A spokesperson for the Department of the Taoiseach confirmed to that there have been no meetings since July 2019, but cited the Covid-19 pandemic as the reason for a delay in meeting. 

In 2018, the group met in September, November and December, while in 2019 two separate meetings took place in February and July. 

In January, the government published a report into the district, which set out a vision that would see Ireland become the tech capital of Europe. 

“One of the recommendations contained in the report is to reconstitute the Advisory Group to oversee next steps in the development of the wider Innovation District, however, as a result of the Covid-19 pandemic, the Advisory Group has not yet been reconstituted,” the spokesperson said. 

The report states that a new governance group should be created to help oversee the project, but noted that “the Governance Group initially can be viewed as a continuation of the [Grand Canal Innovation District] Advisory Group and will continue to be chaired by the Department of the Taoiseach”.

“This will ensure that this project of national significance, which has the potential to change how Ireland is seen by companies and entrepreneurs internationally, will be driven forward,” the report said. 

Since that report was published, no meetings have taken place of either the advisory group or any new governance group. 

Speaking to, the Chief Innovation and Enterprise Officer at Trinity College Dublin, Diarmuid O’Brien, stressed that the fact the group hadn’t met did not mean that work had slowed on the project. 

O’Brien said that Trinity College Dublin staff had been working on the project steadily since the launch of the report in January and that they hope to apply for planning permission for early stage building works in the next six weeks. 

At the launch of the report in January Prendergast called it a “truly great day for innovation in Ireland”. 

The new campus, centred at the heart of the innovation district, will take years to build. 

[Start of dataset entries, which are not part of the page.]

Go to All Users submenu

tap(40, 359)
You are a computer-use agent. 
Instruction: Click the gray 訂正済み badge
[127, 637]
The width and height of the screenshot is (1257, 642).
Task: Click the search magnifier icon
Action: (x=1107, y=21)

He said that the formation of a new government and the Covid-19 pandemic have contributed to delays in the governance group meeting.

“It wasn’t really a group that from a governance perspective was managing a large-scale capital project,” he said. Instead, it was about “validating the strategic vision”. 

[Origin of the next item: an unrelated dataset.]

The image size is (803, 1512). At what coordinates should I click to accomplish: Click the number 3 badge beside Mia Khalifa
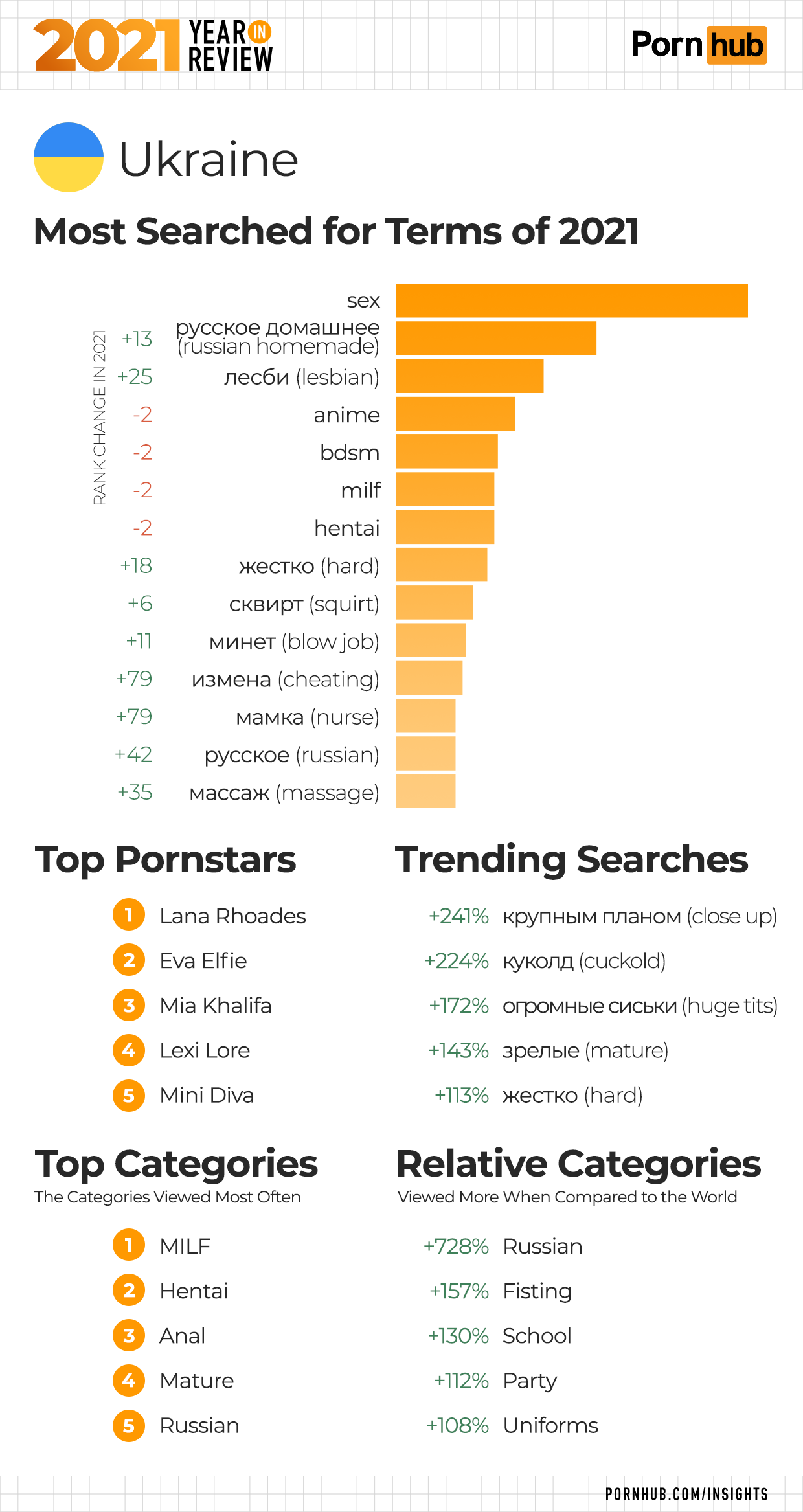(129, 1005)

“The project wasn’t reliant on that group meeting on a monthly basis to make it work.”

However, he also acknowledged that it would be good for a reformulated governance group to meet as soon as possible. 

He also said that the college would soon be sending a report into government about the next stages of the report to re-engage with the new taoiseach. 

O’Brien said that he did not yet know the new government’s views on the project, but that he believed and hoped that it would still back the project, despite the economic uncertainty caused by the pandemic.

“We’re not envisaging any shifts,” O’Brien said. But he said that the response to that report by the government would indicate whether there has been a “shifting of the landscape”.